Job: Rewrite the material from the line with "Given: Click the question mark help button" up to and including the line with "Looking at the", changing "help button" to "help icon" and leaving everything else the same. Leave the pictures out of your answer.

Input rows:
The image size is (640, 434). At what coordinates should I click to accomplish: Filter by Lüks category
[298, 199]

--

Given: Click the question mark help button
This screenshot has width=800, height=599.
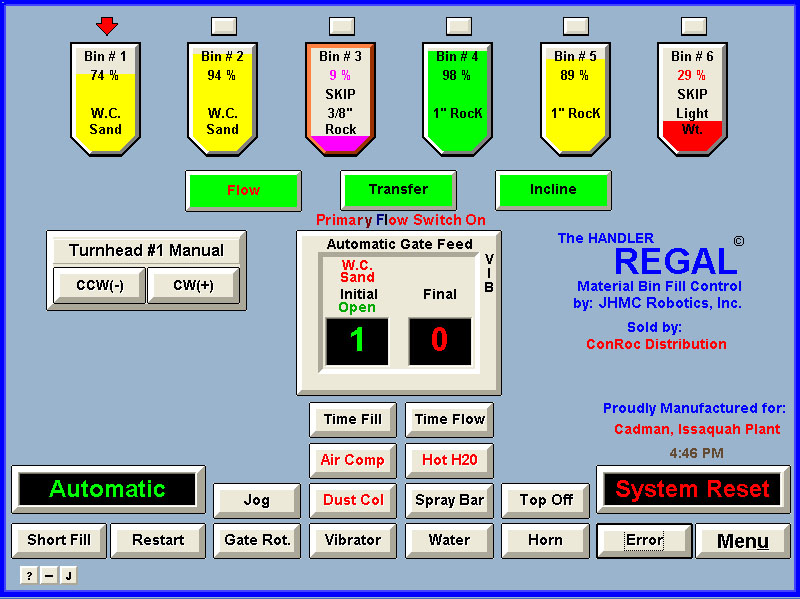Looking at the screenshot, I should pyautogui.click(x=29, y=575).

Answer to this problem:
Given: Click the question mark help icon
This screenshot has width=800, height=599.
Looking at the screenshot, I should pyautogui.click(x=29, y=575).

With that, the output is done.